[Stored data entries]
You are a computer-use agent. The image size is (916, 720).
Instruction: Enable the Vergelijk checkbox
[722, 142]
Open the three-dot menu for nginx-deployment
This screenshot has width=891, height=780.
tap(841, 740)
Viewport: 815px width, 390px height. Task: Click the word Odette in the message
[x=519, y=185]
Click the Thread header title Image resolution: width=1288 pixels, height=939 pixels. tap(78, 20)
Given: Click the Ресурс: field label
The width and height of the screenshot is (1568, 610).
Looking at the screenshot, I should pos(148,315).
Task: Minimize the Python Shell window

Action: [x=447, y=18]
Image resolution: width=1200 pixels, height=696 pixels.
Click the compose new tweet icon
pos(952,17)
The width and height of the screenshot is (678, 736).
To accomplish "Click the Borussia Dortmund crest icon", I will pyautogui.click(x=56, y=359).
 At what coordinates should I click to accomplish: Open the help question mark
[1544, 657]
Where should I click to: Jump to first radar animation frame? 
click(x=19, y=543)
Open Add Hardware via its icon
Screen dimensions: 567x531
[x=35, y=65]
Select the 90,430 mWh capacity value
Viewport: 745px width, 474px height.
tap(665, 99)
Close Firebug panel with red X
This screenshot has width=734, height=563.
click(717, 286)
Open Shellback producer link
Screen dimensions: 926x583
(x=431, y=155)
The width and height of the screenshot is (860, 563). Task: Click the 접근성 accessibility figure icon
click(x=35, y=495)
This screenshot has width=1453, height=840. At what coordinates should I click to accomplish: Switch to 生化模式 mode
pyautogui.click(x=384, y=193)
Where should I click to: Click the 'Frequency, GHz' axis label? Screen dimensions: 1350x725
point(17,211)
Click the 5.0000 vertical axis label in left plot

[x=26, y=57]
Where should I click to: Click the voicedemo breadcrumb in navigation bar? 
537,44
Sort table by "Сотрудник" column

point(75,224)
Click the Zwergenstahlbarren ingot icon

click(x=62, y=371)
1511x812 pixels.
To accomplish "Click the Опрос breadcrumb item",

■ **Problem description**: Filter the records, keeping only lines that contain "pixels", and show those lines.

■ **Task response**:
Click the Thread header title Image resolution: width=1288 pixels, height=939 pixels. tap(78, 20)
Image resolution: width=1200 pixels, height=696 pixels.
1511x812 pixels.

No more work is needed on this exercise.